Jordan explains that there are at least two problems with multi-tasking:
“The first is that when you are single-tasking, particularly when you are able to shut off extraneous distractions like phones, people are able to get into highly productive states called deep focus or deep work. In these states, people demonstrate enhanced memory retrieval works better and in general, have faster response times. Multi-tasking takes people out of these states - even a short glance at your emails or answering a text message can pull you right out of these productive states.”
That is significant. Researchers have found that information workers tend to focus on a single task for about ten and a half minutes before being distracted by another task and then it tends to be about 25 minutes before they return to the first task. That is a long time – enough time for whatever you were focusing on in the interim to affect how you are thinking about your original project. One researcher provides an example: “So, imagine I’m working on my article and then I check news and then I read something horrifying in the news — that can leave a residue. And I try to go back and focus on something else, but I keep thinking of this horrible accident.
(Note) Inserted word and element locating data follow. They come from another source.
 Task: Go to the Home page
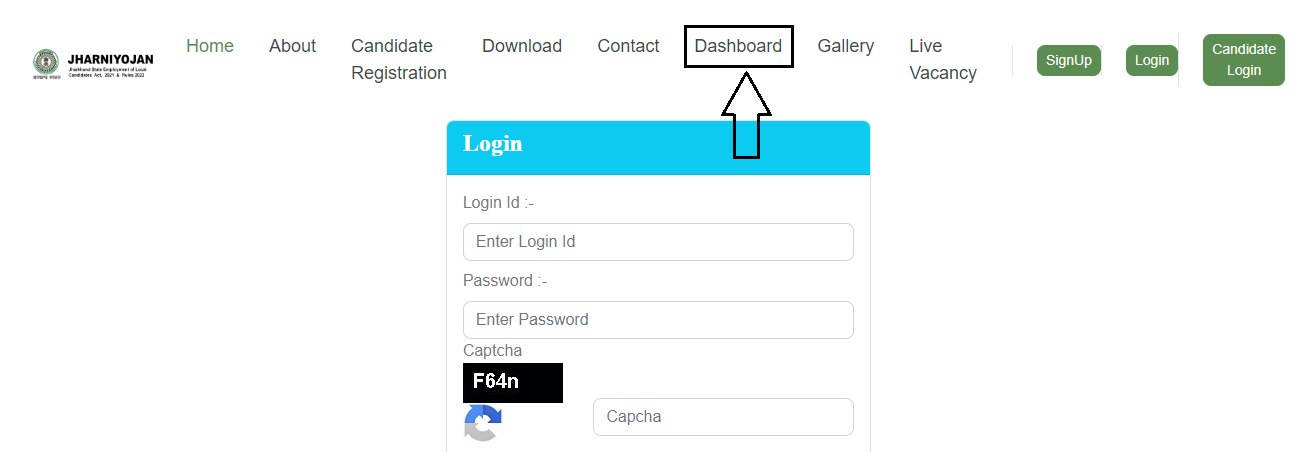pos(210,46)
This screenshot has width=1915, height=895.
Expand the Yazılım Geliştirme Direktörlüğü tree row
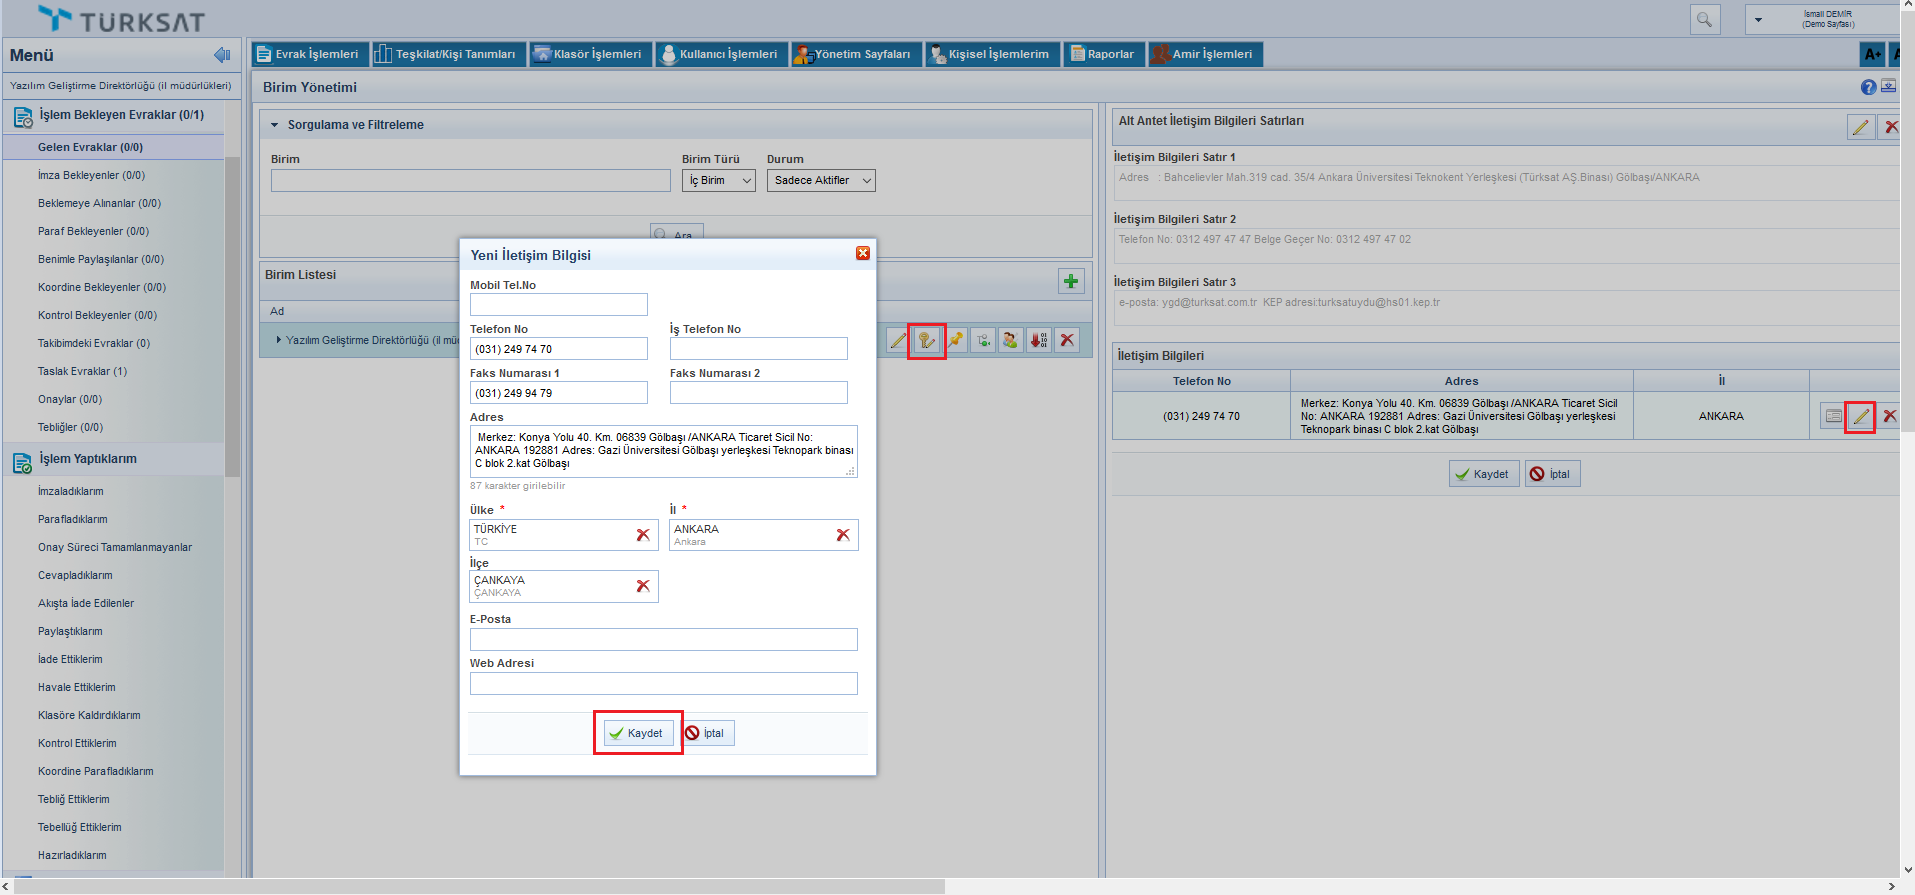(278, 340)
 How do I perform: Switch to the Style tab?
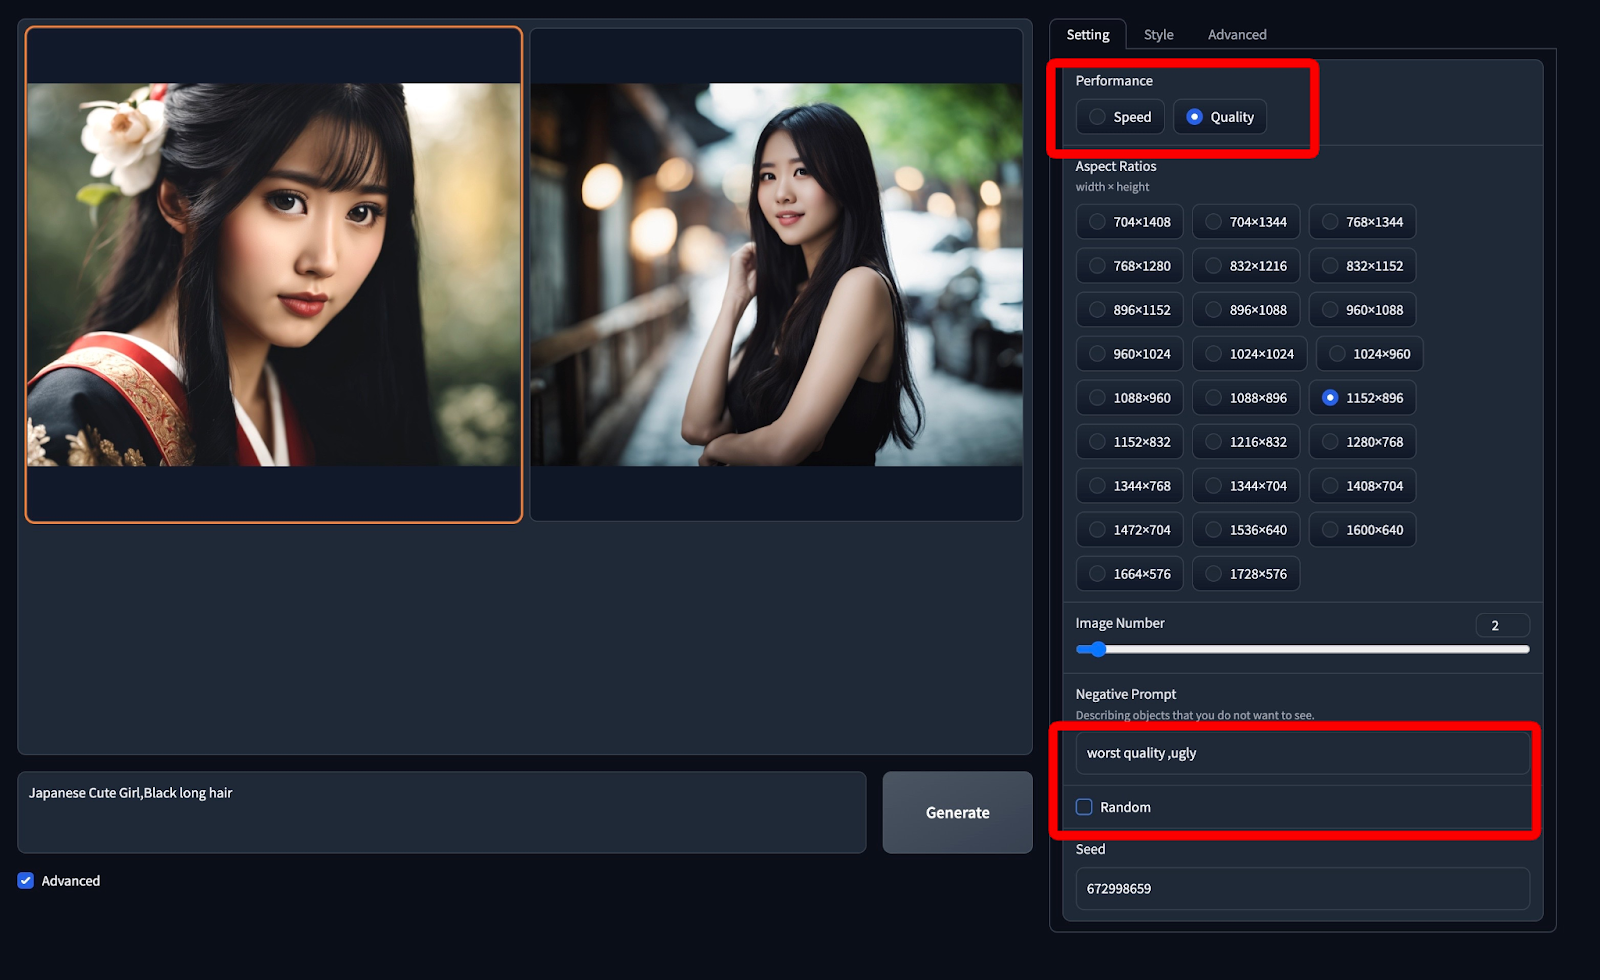click(1158, 34)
It creates interference.” [4]
Jordan explains that the second reason that multi-tasking can interfere with your work is that “there is a kind of start-up cost that occurs each time you begin a new task – even easy and familiar tasks – and that each time you pivot your attention from one place to another, you pay that price.” Jordan elaborates: "People who multitask a lot might get more done, but they are often more fatigued and their productivity often gets much worse over time. That is because the act of switching tasks takes a toll on your energy." Even when you are able to successfully multi-task it can feel worse, undermining its purpose. One research article puts it this way "Our data suggests that people compensate for interruptions by working faster, but this comes at a price: experiencing more stress, higher frustration, time pressure and effort." [3]
[2]Wang, Z., & Tchernev, J. M. (2012). The “myth” of media multitasking: Reciprocal dynamics of media multitasking, personal needs, and gratifications. Journal of communication, 62(3), 493-513.
[3]Mark, G., Gudith, D., & Klocke, U. (2008, April). The cost of interrupted work: more speed and stress. In Proceedings of the SIGCHI conference on Human Factors in Computing Systems (pp. 107-110).